7 years ago our Aquinas women’s cross country team placed 7th at the NAIA national championships—our highest finish ever at that point. When our coach announced the news just beyond the finish line, the nine of us women had our arms around each other’s shoulders and tears in our eyes. We looked around in awe and triumph, proud of how far we had come that season. And I was thrilled to be a part of it.
However, the eating disorder I had been struggling with for two years leading up to that point crept in as the day went on. I couldn’t help but think, How could we have finished if I had been “lighter?” How would things have ended up if I had never binged and gained weight?

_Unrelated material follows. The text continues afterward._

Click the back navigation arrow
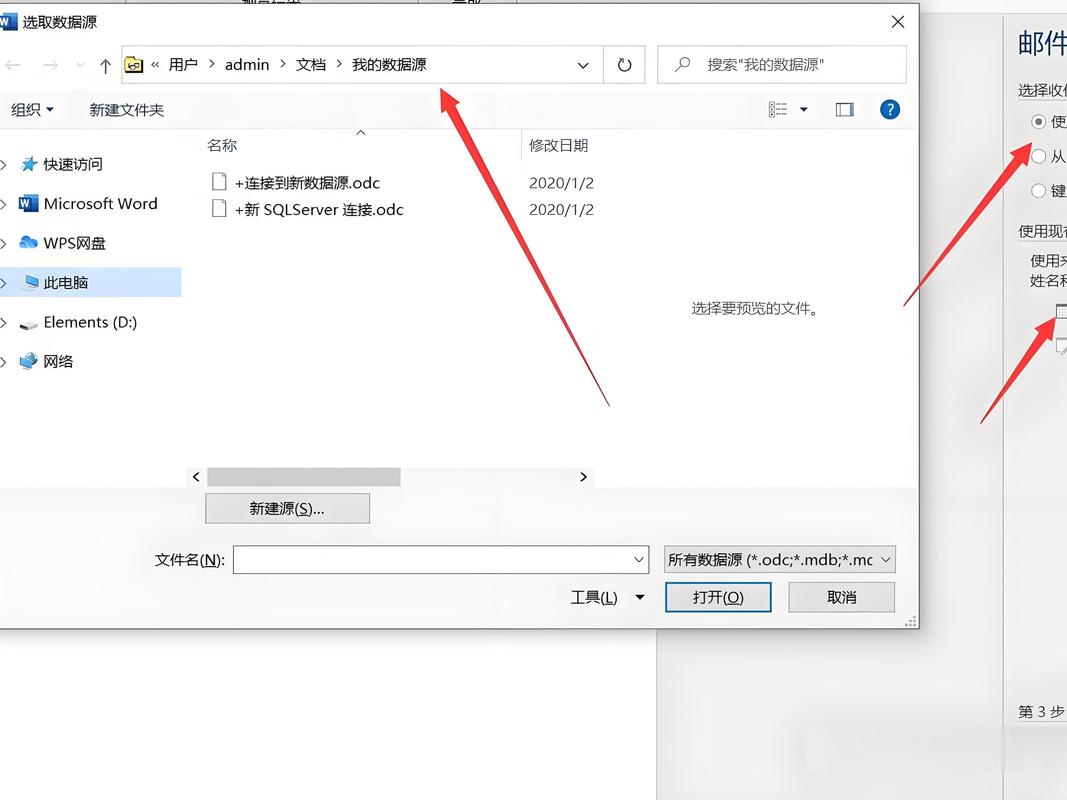tap(13, 65)
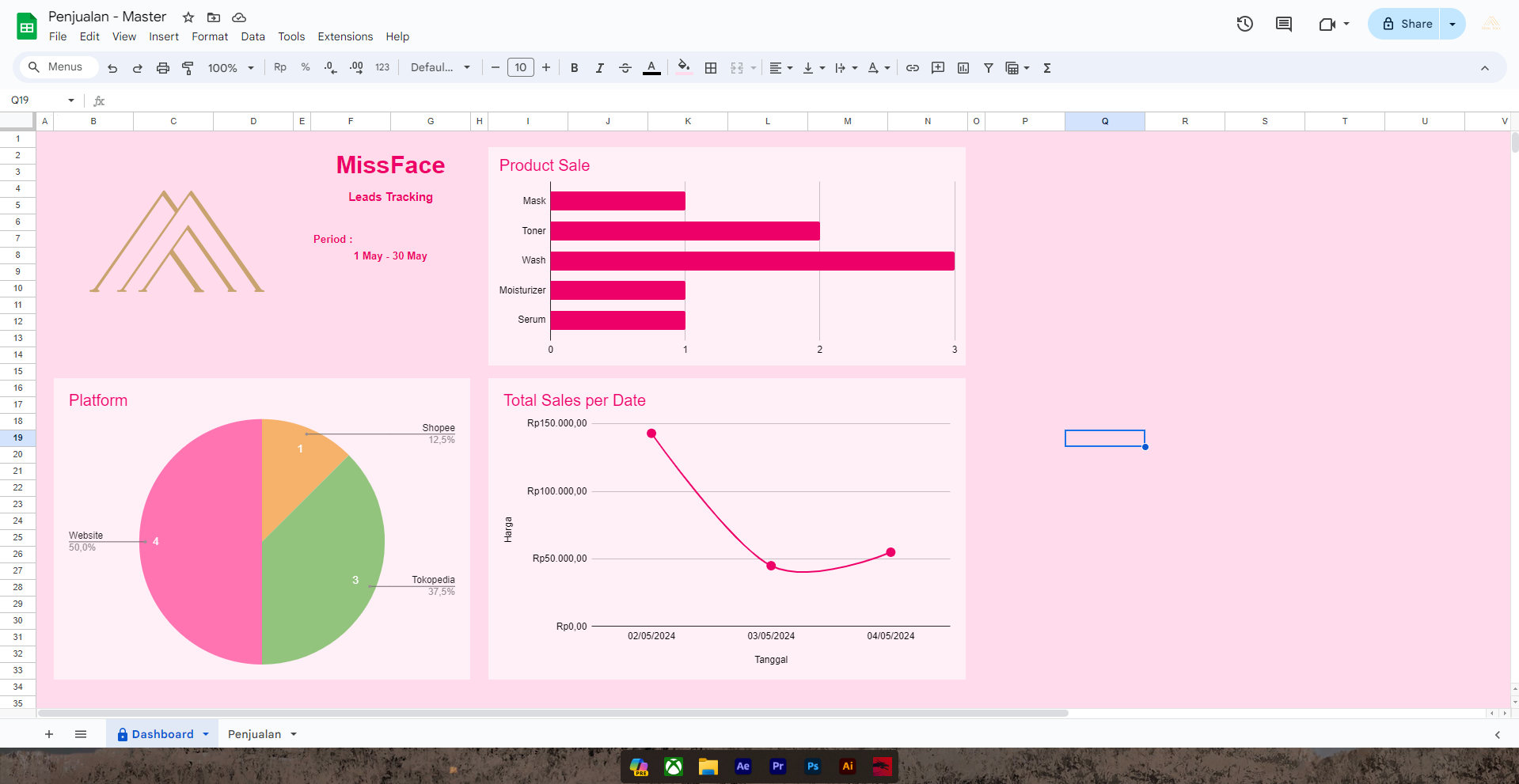Open version history clock icon

point(1244,24)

Knowing that I had placed much higher individually my freshman year–when I had been at my fastest, but also struggling with the beginning of my eating disorder–didn’t help.
An Invisible Injury
A lot had happened since that freshman year. I redshirted my second cross country season as I struggled with a knee injury, even more intense food restriction, and then the bingeing. Now, instead of seeing how far I had come and seeing the eating disorder as another “invisible” injury, I only saw what I “should’ve known” or where I could have “tried harder” with food. The eating disorder voice was always there, ready to rear its head even during what should have been a happy time.
Attending the All-American awards ceremony that afternoon was where I vowed to “do better.” I vowed to turn things around with food. Sick of the binge eating, and wanting to lose the weight I had gained, I told myself that I had to drop at least a little bit of weight to get back to the top. With the focus on the next nationals meet already, I emotionally and socially shut down.
When our team ate at a steak restaurant that evening, I calculated my calories while everyone bonded over the new Snapchat app they had on their phones. And later that night I stepped away from the celebration my teammates hosted in one of their hotel rooms. I sat holed away in front of my hotel room mini fridge, shoving peanut butter-laden vegetables into my mouth with a vengeance. The hunger I had experienced up until that point–the raging, unending hunger–had returned.
The cycle of restriction and bingeing continued, and I felt powerless to stop it.
Long Term Effects
Even with two years left to compete, I never made it back to the national meet. Just less than one year later, my kneecap broke while running.
The sacrifice I believed I needed to put in with food had never been worth it. It just destroyed my physical and mental health.
I know now that many other athletes experience or have experienced similar struggles. I know that the mental battles I had were part of an eating disorder, and that athletes at any body weight, shape, or size can struggle in silence. Many others often think that if they just did this or that with food, that everything would be “better.” The eating disorder robbed me of what could have been an even more exciting experience with my teammates, and the day is still tainted with what my mindset had been at the time.
I’m thankful for my team. I’m proud of what we accomplished. Looking back, we did everything we could. And even though I didn’t believe it then, I know now that I did everything I could at that time, too. I did more than enough. There was nothing more I was “supposed” to do with food, except to allow myself to eat it without shame, guilt, or fear.
My body and performance that day didn’t need to change. My eating disorder did.